DATA TO EXAMINE:
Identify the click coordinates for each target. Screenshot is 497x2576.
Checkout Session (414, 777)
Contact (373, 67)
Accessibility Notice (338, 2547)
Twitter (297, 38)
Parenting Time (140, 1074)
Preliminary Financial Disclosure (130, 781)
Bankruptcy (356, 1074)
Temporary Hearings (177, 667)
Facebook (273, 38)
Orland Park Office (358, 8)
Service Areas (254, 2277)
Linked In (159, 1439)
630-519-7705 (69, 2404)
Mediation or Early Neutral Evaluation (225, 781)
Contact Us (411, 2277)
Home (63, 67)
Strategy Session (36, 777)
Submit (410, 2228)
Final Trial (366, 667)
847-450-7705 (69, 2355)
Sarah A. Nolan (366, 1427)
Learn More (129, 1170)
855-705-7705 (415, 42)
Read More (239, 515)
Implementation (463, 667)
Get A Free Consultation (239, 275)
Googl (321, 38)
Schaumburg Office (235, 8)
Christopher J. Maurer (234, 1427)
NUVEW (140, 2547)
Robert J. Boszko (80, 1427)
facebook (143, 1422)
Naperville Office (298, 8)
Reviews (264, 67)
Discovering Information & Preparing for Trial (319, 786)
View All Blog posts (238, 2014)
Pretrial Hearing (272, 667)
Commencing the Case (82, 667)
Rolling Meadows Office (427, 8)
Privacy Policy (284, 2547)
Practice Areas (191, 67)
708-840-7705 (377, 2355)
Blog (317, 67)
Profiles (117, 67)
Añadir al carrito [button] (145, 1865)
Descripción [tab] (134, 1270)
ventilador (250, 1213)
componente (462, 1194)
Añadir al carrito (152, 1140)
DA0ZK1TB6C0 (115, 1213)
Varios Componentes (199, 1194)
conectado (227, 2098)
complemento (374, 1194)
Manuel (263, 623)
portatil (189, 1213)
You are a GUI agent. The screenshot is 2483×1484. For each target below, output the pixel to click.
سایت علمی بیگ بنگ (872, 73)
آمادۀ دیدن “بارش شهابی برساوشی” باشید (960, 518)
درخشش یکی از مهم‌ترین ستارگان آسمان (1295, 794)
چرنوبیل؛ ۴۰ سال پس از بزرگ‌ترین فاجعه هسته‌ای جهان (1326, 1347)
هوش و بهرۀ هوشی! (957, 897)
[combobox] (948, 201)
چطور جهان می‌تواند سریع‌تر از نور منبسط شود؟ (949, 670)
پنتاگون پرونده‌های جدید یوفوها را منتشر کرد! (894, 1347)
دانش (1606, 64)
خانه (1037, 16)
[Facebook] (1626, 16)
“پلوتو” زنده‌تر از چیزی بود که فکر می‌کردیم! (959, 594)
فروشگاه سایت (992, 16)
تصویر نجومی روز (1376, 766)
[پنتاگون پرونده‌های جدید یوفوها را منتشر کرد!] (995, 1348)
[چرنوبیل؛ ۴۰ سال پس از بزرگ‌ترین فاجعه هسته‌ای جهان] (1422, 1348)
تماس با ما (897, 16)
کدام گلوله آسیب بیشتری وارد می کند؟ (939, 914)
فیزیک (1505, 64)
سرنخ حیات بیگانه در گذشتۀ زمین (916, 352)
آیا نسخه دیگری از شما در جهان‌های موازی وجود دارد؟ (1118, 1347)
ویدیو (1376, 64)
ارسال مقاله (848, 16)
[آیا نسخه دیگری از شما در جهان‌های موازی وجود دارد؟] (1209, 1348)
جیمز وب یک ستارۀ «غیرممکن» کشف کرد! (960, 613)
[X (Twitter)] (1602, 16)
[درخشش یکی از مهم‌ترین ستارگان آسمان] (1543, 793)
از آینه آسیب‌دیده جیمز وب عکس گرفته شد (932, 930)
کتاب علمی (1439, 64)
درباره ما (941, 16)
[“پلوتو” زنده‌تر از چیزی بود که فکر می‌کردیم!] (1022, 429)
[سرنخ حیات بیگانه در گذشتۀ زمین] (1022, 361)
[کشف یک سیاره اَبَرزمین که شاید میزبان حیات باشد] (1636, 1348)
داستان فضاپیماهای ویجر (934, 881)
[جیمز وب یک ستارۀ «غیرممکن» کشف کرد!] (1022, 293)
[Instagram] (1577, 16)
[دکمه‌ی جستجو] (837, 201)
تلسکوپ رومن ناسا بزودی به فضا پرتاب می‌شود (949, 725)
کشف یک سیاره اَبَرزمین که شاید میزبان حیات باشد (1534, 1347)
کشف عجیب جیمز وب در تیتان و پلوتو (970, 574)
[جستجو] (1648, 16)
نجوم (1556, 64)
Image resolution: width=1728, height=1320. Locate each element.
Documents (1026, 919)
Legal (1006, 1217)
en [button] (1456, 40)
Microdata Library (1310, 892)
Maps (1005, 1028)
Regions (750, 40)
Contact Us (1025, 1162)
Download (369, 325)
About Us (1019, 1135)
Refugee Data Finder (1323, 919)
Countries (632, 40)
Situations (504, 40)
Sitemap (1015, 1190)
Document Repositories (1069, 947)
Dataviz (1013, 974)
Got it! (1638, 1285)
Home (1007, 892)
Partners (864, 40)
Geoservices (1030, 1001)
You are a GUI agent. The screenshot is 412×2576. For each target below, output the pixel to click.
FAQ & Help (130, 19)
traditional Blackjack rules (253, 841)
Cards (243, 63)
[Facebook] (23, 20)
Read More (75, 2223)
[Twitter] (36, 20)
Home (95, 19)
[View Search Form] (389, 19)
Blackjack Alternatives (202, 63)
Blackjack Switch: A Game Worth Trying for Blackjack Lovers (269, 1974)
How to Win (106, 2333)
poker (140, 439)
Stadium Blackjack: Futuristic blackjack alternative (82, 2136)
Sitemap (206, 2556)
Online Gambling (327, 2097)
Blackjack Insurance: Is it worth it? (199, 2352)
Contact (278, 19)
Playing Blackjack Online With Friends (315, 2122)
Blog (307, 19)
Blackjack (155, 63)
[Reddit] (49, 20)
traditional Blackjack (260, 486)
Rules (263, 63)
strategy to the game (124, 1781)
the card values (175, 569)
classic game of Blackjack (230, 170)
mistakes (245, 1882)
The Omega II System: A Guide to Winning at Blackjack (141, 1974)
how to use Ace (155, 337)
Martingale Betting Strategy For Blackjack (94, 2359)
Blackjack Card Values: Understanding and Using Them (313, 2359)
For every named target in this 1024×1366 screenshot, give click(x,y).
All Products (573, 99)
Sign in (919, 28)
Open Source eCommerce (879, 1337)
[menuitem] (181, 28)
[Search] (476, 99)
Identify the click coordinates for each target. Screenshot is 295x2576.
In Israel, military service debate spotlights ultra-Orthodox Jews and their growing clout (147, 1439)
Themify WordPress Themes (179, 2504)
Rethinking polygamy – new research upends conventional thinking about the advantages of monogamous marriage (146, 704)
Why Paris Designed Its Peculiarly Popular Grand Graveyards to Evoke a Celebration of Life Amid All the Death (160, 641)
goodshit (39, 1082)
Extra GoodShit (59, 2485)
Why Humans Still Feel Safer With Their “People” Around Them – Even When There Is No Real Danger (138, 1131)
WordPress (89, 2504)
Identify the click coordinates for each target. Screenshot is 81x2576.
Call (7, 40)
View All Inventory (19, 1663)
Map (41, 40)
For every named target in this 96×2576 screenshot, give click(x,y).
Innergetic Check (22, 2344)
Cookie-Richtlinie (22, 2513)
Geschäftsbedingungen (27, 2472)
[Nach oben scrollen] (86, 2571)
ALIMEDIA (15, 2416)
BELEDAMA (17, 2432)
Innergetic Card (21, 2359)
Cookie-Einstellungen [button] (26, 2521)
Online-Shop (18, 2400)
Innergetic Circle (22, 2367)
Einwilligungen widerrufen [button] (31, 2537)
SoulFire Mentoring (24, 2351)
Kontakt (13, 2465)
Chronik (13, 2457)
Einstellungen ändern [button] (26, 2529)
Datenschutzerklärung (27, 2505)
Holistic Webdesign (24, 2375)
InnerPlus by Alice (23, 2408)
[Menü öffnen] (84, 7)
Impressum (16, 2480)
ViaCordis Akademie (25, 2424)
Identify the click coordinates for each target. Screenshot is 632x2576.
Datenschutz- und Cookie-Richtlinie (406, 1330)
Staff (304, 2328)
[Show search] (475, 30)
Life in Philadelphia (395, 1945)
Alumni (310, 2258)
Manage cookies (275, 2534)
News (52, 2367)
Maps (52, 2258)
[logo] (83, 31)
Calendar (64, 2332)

WHAT THE EXERCISE ASKS: Write down again, exactly as given, only the lines above that fall from the line with "[جستجو] (1648, 16)" to the line with "Geoservices (1030, 1001)", inclusive.

TASK OUTPUT:
[جستجو] (1648, 16)
نجوم (1556, 64)
Image resolution: width=1728, height=1320. Locate each element.
Documents (1026, 919)
Legal (1006, 1217)
en [button] (1456, 40)
Microdata Library (1310, 892)
Maps (1005, 1028)
Regions (750, 40)
Contact Us (1025, 1162)
Download (369, 325)
About Us (1019, 1135)
Refugee Data Finder (1323, 919)
Countries (632, 40)
Situations (504, 40)
Sitemap (1015, 1190)
Document Repositories (1069, 947)
Dataviz (1013, 974)
Got it! (1638, 1285)
Home (1007, 892)
Partners (864, 40)
Geoservices (1030, 1001)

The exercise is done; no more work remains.